Yes i have told all the dentists that I have contacted the severity of my fear with the chair and also my loss of control issue and they have still said that they think sedation would be the best solution.
One dentist said that she didnt think any dentist would offer to help me as that proper treatment can not be given to a patient who wont lay down and any dentist who said they will treat me while sitting up (no matter what the angle) would not give me correct treatment, or would actually lay me down at some point anyway.

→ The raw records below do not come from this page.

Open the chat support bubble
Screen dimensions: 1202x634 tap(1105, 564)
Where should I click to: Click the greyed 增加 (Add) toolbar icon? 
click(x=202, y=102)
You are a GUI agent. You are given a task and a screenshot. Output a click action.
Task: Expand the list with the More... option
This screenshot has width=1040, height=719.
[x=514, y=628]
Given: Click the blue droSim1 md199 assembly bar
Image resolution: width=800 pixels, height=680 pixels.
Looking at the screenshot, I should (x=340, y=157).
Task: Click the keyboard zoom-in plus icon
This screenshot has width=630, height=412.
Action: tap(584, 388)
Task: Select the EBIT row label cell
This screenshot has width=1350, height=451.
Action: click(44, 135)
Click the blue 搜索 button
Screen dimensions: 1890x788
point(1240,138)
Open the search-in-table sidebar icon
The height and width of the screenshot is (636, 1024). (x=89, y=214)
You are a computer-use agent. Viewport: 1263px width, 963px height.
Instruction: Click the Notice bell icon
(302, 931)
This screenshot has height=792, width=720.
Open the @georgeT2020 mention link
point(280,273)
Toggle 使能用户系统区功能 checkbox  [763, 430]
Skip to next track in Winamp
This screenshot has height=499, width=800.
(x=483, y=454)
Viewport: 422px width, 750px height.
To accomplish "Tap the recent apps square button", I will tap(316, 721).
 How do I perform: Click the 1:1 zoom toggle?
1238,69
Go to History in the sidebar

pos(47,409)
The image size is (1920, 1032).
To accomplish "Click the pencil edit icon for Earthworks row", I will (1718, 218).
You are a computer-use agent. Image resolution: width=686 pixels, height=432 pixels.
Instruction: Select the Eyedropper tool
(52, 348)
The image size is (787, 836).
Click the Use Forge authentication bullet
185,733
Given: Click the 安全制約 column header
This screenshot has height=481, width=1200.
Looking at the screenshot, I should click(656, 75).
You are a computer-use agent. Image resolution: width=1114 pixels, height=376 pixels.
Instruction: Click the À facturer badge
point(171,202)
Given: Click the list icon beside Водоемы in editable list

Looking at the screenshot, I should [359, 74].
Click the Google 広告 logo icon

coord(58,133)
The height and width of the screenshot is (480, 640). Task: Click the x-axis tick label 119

I can lay beack to some degree, like as far back as an office chair will go, i guess it depends one your office chair but mine goes back to a degree i would be ok with....i think.

SB
:shame:
 
There's only a degree of truth in that I'd say....since 'sit up and beg' was the actual chair position a few decades ago. I still think with someone you trust..allowing you to feel you can escape...and giving you control and with the security of distraction, a soothing blanket and having frequent breaks...you would be able to 'get over' the fear since it was caused by the childhood coercion albeit that no one actually physically forced you or hurt you.
You had to submit as a child...but now you do it on your own terms (within reason)..if there is sth where you do need to be more reclined..you agree the terms...60 secs max or whatever, then a break....if you trust your practitoner though...I suspect the fear of chair position would lessen. You are looking for a behavioural/TLC approach rather than sedation.

Why don't you post on denistry section and ask about chair position solutions and state you don't want any sedation?